START Input records

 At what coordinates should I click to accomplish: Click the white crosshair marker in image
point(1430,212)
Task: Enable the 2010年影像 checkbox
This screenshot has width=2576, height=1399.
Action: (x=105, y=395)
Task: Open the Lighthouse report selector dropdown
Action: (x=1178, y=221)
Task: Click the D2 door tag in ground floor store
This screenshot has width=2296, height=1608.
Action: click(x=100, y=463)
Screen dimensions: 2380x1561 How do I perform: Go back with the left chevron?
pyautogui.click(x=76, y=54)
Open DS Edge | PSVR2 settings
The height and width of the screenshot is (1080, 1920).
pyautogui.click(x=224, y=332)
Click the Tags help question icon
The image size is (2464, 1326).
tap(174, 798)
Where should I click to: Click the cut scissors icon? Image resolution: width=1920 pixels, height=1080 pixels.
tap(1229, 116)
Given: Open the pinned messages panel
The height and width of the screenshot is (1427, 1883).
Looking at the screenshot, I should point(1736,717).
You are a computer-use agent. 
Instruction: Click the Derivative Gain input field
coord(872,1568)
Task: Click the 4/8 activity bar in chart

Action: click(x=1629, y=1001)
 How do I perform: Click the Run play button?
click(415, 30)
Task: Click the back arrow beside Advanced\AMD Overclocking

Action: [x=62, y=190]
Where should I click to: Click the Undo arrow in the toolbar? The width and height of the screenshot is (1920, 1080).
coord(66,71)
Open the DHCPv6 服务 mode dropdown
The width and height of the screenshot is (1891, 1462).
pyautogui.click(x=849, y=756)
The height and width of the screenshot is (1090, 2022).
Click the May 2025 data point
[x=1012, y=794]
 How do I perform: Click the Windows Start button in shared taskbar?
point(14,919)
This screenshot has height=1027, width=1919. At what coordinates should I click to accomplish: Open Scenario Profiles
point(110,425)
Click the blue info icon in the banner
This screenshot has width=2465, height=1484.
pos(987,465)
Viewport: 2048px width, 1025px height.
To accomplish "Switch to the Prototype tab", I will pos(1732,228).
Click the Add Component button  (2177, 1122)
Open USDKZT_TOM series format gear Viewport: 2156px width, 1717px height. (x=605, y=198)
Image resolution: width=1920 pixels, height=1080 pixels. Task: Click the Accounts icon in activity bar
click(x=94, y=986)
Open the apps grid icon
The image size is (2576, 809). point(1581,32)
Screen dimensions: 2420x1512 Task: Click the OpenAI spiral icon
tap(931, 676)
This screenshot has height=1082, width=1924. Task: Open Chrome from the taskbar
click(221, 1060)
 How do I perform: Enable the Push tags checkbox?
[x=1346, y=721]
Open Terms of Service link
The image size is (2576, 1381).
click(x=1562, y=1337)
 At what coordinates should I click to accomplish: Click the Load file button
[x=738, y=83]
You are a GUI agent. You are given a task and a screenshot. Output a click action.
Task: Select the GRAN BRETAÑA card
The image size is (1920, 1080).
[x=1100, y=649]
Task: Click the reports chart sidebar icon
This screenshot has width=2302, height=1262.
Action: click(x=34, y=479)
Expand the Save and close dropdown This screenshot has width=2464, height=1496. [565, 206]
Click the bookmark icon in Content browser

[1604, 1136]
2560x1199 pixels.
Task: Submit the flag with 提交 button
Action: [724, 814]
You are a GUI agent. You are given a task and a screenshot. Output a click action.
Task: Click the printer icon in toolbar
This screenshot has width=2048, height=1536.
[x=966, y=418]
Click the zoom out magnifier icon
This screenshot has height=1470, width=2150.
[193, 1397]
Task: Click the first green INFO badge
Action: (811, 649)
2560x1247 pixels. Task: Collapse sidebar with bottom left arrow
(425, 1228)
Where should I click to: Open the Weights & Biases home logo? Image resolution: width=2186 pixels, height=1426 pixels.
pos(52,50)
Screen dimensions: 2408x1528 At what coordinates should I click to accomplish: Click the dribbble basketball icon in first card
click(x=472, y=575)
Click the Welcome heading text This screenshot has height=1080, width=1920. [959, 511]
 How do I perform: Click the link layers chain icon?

END Input records

* Task
Give back exactly the lines from the line containing "Viewport: 2048px width, 1025px height." to the end of the entries, and no other lines.

* Response
Viewport: 2048px width, 1025px height.
To accomplish "Switch to the Prototype tab", I will pos(1732,228).
Click the Add Component button  (2177, 1122)
Open USDKZT_TOM series format gear Viewport: 2156px width, 1717px height. (x=605, y=198)
Image resolution: width=1920 pixels, height=1080 pixels. Task: Click the Accounts icon in activity bar
click(x=94, y=986)
Open the apps grid icon
The image size is (2576, 809). point(1581,32)
Screen dimensions: 2420x1512 Task: Click the OpenAI spiral icon
tap(931, 676)
This screenshot has height=1082, width=1924. Task: Open Chrome from the taskbar
click(221, 1060)
 How do I perform: Enable the Push tags checkbox?
[x=1346, y=721]
Open Terms of Service link
The image size is (2576, 1381).
click(x=1562, y=1337)
 At what coordinates should I click to accomplish: Click the Load file button
[x=738, y=83]
You are a GUI agent. You are given a task and a screenshot. Output a click action.
Task: Select the GRAN BRETAÑA card
The image size is (1920, 1080).
[x=1100, y=649]
Task: Click the reports chart sidebar icon
This screenshot has width=2302, height=1262.
Action: click(x=34, y=479)
Expand the Save and close dropdown This screenshot has width=2464, height=1496. [565, 206]
Click the bookmark icon in Content browser

[1604, 1136]
2560x1199 pixels.
Task: Submit the flag with 提交 button
Action: [724, 814]
You are a GUI agent. You are given a task and a screenshot. Output a click action.
Task: Click the printer icon in toolbar
This screenshot has width=2048, height=1536.
[x=966, y=418]
Click the zoom out magnifier icon
This screenshot has height=1470, width=2150.
[193, 1397]
Task: Click the first green INFO badge
Action: (811, 649)
2560x1247 pixels. Task: Collapse sidebar with bottom left arrow
(425, 1228)
Where should I click to: Open the Weights & Biases home logo? Image resolution: width=2186 pixels, height=1426 pixels.
pos(52,50)
Screen dimensions: 2408x1528 At what coordinates should I click to accomplish: Click the dribbble basketball icon in first card
click(x=472, y=575)
Click the Welcome heading text This screenshot has height=1080, width=1920. [959, 511]
 How do I perform: Click the link layers chain icon?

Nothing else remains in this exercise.